THINGS TO DO
[1] In the soup recipe, how long should the soup simmer?
[2] Please continue the soup recipe from its final sentence.

───── PASSAGE FOR REVIEW ─────

½ cup chopped celery, it is better the Hungarian celery, that is dark- dark green and it has very strong taste. Some gourmet store sell it together with the celery root.
2 leeks, white part chopped, place the green part too than remove it.
1tbs chopped parsley leaves
2 tbs Hungarian paprika
3 tbs. olive oil,
2 tbs potato starch
5 medium potatoes, peeled and cut in small cubes
1 Hungarian smoked (Gyulai ) Sausage, or frankfurter, or any kind of sausages, or pepperoni cut into 2 inch chunks
1/4 tsp. black pepper corns
4 bay leaves
2 quarts of water
3 Tbs. of good white vinegar
1 tbs fresh chopped tarragon.
1 tsp. salt (celery salt )

In soup pot, saute celery and leeks in oil until limp. Add the paprika potatoes, sausage peppercorns, Bay leaves, green part of the leeks and 2 quarts of water. Simmer
slowly for at least 45 minutes, until potatoes are soft. While soup is simmering, mix the potato starch with a cup of water to thickening the soup.
Add the parsley, and the tarragon, cook it 1o more minutes than serve it with 3 tbs of vinegar .

───── DATASET ─────

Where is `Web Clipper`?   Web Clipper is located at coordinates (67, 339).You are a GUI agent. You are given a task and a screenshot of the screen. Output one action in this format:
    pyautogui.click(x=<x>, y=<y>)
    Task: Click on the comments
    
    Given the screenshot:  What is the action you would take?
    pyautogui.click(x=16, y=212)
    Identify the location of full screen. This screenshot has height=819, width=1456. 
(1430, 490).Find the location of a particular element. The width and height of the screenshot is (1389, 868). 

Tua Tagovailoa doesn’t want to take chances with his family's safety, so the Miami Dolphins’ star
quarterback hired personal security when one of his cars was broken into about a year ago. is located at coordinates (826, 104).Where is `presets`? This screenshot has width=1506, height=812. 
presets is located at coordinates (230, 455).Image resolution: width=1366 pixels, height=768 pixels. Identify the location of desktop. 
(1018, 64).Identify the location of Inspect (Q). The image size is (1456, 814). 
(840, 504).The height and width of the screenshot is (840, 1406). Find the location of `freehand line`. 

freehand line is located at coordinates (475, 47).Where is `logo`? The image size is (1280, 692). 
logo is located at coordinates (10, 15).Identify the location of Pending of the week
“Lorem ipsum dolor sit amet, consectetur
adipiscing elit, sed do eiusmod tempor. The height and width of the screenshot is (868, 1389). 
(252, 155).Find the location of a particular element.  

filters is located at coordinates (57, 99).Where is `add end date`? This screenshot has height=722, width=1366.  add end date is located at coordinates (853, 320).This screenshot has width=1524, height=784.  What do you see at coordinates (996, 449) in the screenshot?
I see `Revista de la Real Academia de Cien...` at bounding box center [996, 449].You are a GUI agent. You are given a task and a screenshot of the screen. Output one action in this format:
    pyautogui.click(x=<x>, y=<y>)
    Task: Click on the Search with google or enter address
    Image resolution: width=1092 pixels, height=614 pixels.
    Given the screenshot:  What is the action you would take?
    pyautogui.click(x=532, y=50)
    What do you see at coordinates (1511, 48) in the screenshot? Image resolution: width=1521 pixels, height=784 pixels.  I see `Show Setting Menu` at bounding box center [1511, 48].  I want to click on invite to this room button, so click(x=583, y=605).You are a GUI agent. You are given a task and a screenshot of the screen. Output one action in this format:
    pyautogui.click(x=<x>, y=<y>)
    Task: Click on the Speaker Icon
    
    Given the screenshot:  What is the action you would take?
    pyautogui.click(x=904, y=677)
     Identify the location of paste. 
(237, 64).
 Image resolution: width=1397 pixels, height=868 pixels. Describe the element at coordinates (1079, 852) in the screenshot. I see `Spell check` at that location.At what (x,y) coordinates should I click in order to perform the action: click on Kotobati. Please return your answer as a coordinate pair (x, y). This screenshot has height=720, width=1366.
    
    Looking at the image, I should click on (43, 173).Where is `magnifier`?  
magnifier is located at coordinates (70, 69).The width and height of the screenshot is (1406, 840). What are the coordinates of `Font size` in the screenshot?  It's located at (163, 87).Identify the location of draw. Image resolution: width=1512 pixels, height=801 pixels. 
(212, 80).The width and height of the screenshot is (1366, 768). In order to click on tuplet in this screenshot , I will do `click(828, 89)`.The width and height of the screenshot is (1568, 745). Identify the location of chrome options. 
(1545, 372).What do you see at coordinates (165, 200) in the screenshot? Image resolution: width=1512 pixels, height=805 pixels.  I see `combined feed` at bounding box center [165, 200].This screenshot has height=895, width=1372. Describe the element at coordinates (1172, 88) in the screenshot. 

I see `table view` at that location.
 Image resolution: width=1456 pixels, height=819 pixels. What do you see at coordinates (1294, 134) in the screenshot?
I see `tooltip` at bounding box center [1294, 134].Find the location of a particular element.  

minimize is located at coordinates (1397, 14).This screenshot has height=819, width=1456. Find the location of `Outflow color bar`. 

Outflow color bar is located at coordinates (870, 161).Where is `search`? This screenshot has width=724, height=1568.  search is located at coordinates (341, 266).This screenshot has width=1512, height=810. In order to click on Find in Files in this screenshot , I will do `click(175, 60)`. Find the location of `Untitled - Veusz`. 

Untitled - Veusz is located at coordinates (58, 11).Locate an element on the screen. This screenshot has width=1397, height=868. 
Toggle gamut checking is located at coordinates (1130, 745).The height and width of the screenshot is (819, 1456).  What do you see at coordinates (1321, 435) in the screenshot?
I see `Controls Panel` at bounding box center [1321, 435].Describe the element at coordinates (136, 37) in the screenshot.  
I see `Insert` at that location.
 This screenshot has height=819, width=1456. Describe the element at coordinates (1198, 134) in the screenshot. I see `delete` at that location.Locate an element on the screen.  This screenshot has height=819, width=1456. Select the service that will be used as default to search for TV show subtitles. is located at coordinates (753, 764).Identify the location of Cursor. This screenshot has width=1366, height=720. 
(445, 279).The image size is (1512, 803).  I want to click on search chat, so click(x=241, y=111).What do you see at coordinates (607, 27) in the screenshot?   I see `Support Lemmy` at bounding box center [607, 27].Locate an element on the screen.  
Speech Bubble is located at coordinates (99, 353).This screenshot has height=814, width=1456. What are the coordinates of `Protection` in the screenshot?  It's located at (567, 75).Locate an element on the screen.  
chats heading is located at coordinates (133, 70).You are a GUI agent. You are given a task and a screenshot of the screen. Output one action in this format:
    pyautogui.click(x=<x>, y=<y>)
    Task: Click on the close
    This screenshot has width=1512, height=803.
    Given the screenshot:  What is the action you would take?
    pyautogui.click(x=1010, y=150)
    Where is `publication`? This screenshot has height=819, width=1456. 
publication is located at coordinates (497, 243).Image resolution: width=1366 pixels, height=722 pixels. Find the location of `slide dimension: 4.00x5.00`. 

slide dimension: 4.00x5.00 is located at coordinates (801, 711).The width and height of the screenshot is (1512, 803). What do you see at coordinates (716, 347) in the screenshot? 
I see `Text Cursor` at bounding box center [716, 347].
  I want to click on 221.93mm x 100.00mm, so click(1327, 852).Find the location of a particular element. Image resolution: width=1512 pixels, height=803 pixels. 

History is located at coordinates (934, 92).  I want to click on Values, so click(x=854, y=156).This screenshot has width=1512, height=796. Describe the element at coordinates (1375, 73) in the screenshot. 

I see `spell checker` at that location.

─────

ANSWERS
[1] At least 45 minutes, until the potatoes are soft.

[2]
White potato soup:


½ cup chopped celery, it is better the Hungarian celery, that is dark- dark green and it has very strong taste. Some gourmet store sell it together with the celery root.
2 leeks, white part chopped, place the green part too, than remove it
1tbs chopped parsley leaves
half stick of butter
2 tbs potato starch
5 medium potatoes, peeled and cut in small cubes
1 sour cream
half cup parmesan cheese
1/4 tsp. black pepper corns
4 bay leaves
2 quarts of water
1 Tbs. of good white vinegar
1 tbs fresh chopped tarragon.
1 tsp. salt (celery salt )

In soup pot, saute celery and leeks in butter until limp. Add potatoes, peppercorns,
Bay leaves, green part of the leeks and 2 quarts of water. Simmer slowly, until potatoes are soft. While soup is simmering, mix the potato starch with a cup of water to thickening the soup. Take out the bay leaves and the green leeks.
Add the parsley, the tarragon, sour cream, and cook it about 1o more minutes than serve it with 1tbs of vinegar and parmesan cheese.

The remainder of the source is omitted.